The "input mode" should be the "Python Source Reader".

You can see where I'm starting from in pysource.txt.

This produces, as its output, a Python-specific doctree, containing extra nodes as defined in pysource.dtd (etc.).

One of the tasks undertaken by the Python Source Reader is to decide what to do with docstrings. For each Python file, it discovers (from __docformat__) if the input parser is "reStructuredText". If it is, then the contents of each docstring in that file will be parsed as such, including sorting out interpreted text (i.e., rendering it into links across the tree). If it is not, then each docstring will be treated as a literal block.

This admits the posibility of adding other parsers for docstrings at a later date - which I suspect is how HappyDoc does it. It is just necessary to publicise the API for the Docstring class, and then someone else can provide alternate plugins.

The output of the Python Source Reader is thus a Python-specific doctree, with all docstrings fully processed (as appropriate), and held inside <docstring> elements.

The next stage is handled by the Layout Transformer.

[What I call "stylist transforms". --DG]

This determines the layout of the document to be produced - the kind or style of output that the user wants (e.g., PyDoc style, LibRefMan style, generic docutils style, etc.).
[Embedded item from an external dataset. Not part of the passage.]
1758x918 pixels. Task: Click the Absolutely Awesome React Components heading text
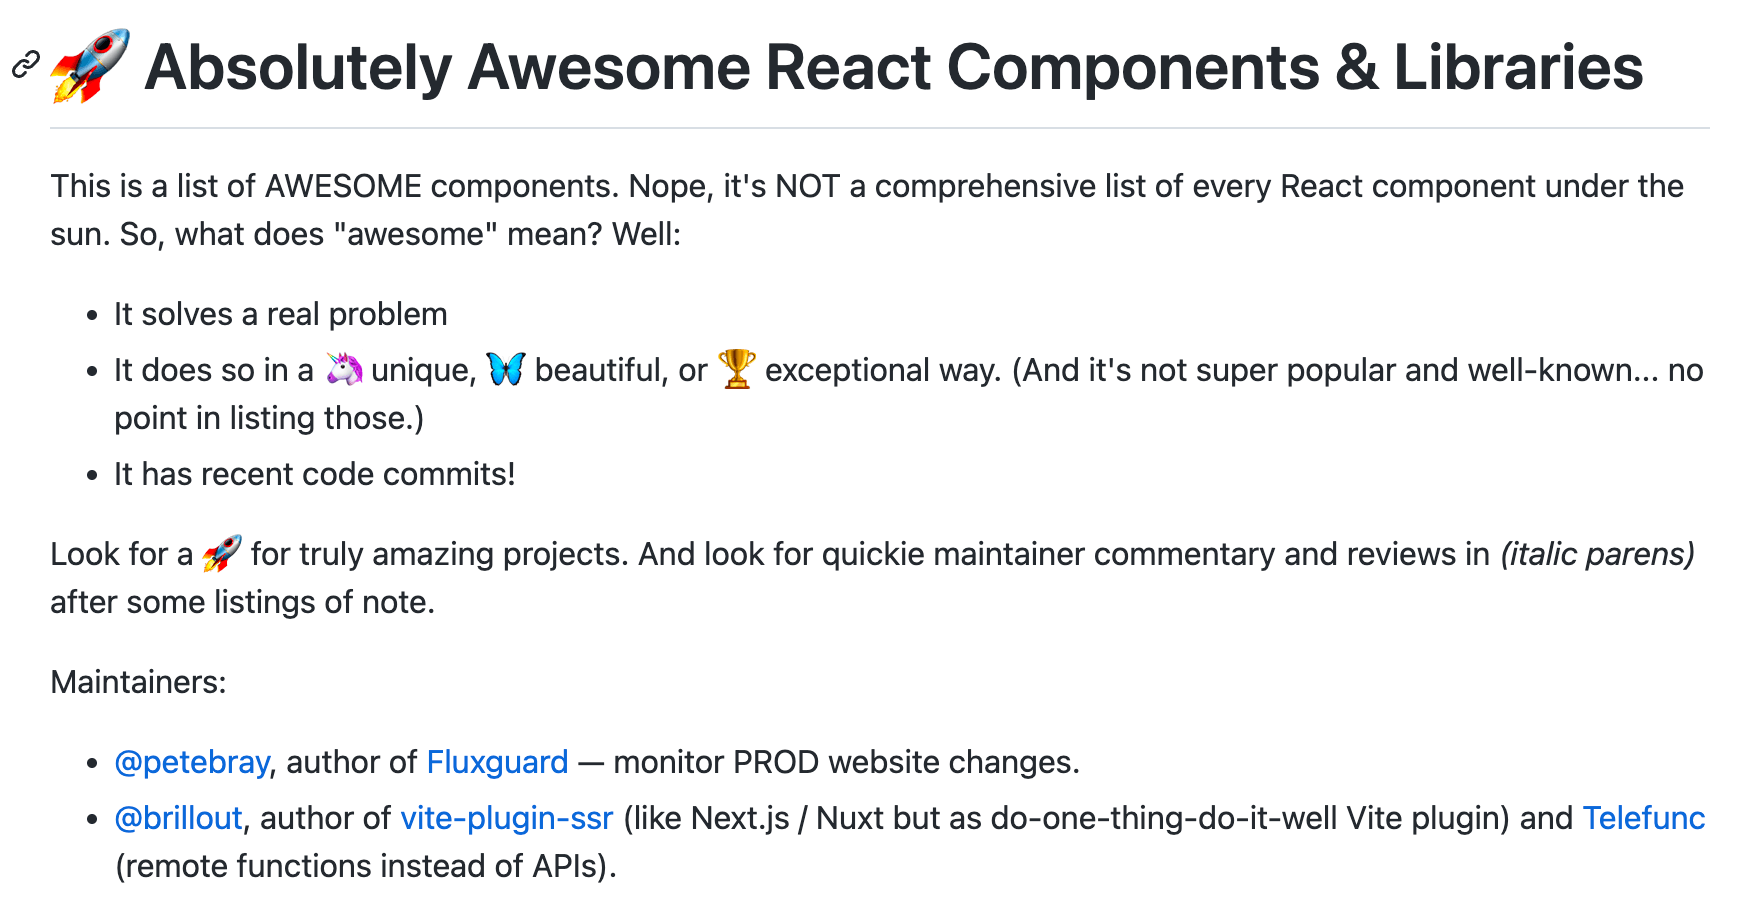click(894, 67)
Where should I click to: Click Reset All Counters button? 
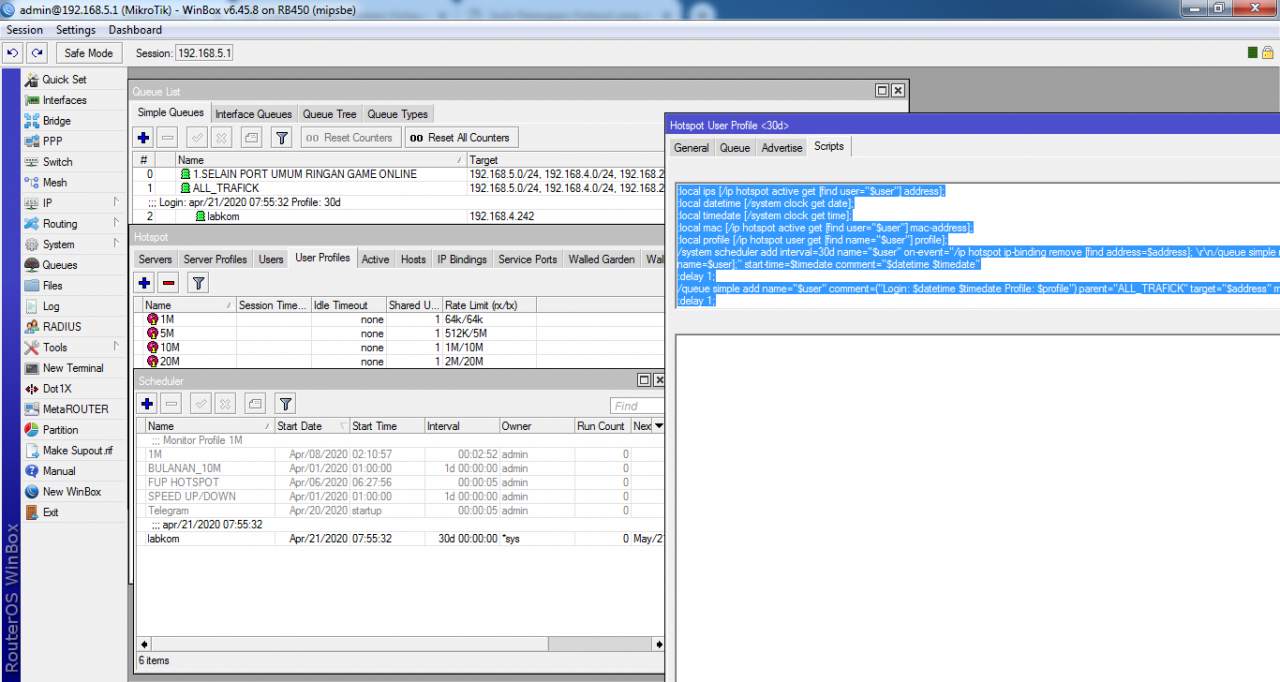tap(459, 138)
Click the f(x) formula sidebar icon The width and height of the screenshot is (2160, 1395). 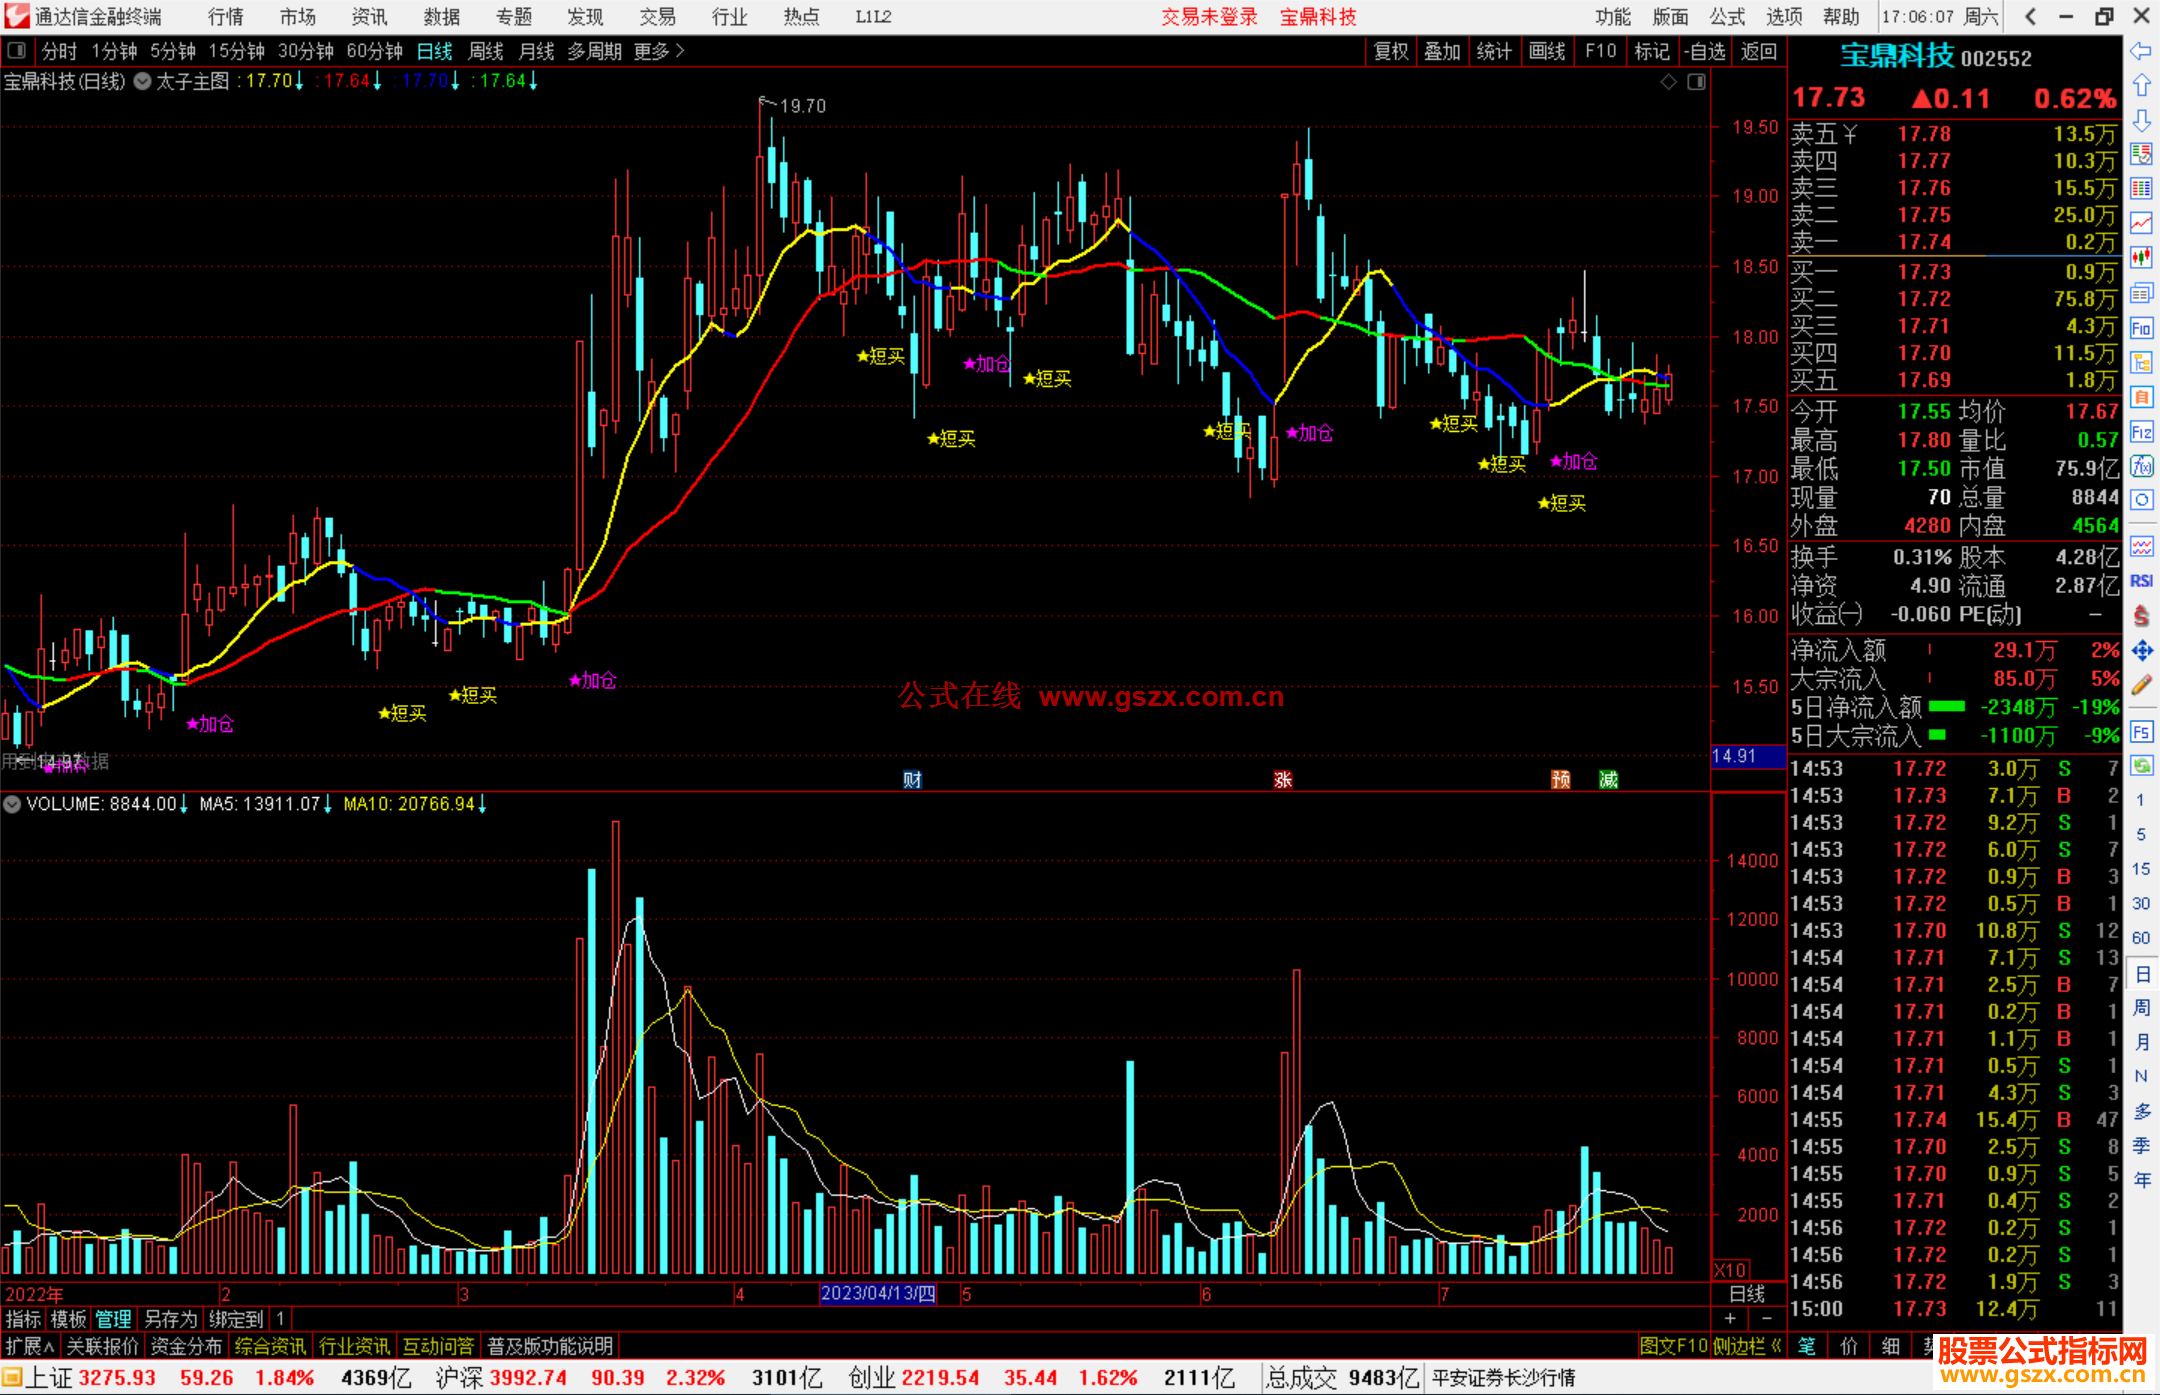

Each layout is represented by a class that walks the Python-specific doctree, replacing the Python-specific nodes with appropriate generic nodes. The output of the Layout Transformer is thus a generic doctree.

The final stage is thus a normal DOCUTILS Writer - since it is taking input that is a generic doctree, this makes perfect sense. This also means that we get maximum leverage from existing Writers, which is essential (not just a Good Thing).

As you point out, some layouts will probably only be appropriate for some output formats. Well, that's OK. On the other hand, if the output of the Layout stage is a generic doctree, we're not likely to get fatal errors by putting it through the wrong Writer, so we needn't worry too much.

Thus one might envisage a command line something like:

pysource --layout:book --format:html this_module

Of course, other command line switches would be options for particular phases (e.g., to use frames or not for HTML output). I can see wanting a series of configuration files that one could reference, to save specifying lots of switches.

One specific thing to be decided, particularly for HTML, is whether one is outputting a "cluster" of files (e.g., as javadoc does). I reckon this can be left for later on, though (as can such issues as saying "other interesting sources are over there, so reference them if you can" - e.g., the Python library).